ASSIGNMENT:
Restate the records below word for word.

TASK MATERIAL:
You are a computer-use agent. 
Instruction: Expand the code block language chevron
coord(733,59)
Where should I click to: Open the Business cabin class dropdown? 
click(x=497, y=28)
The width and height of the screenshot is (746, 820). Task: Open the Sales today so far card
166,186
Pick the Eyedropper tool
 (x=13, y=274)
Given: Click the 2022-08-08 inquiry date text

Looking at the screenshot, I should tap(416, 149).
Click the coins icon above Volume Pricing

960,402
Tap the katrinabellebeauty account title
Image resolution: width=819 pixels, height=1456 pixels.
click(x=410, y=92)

THE ANSWER:
You are a computer-use agent. 
Instruction: Expand the code block language chevron
coord(733,59)
Where should I click to: Open the Business cabin class dropdown? 
click(x=497, y=28)
The width and height of the screenshot is (746, 820). Task: Open the Sales today so far card
166,186
Pick the Eyedropper tool
 (x=13, y=274)
Given: Click the 2022-08-08 inquiry date text

Looking at the screenshot, I should tap(416, 149).
Click the coins icon above Volume Pricing

960,402
Tap the katrinabellebeauty account title
Image resolution: width=819 pixels, height=1456 pixels.
click(x=410, y=92)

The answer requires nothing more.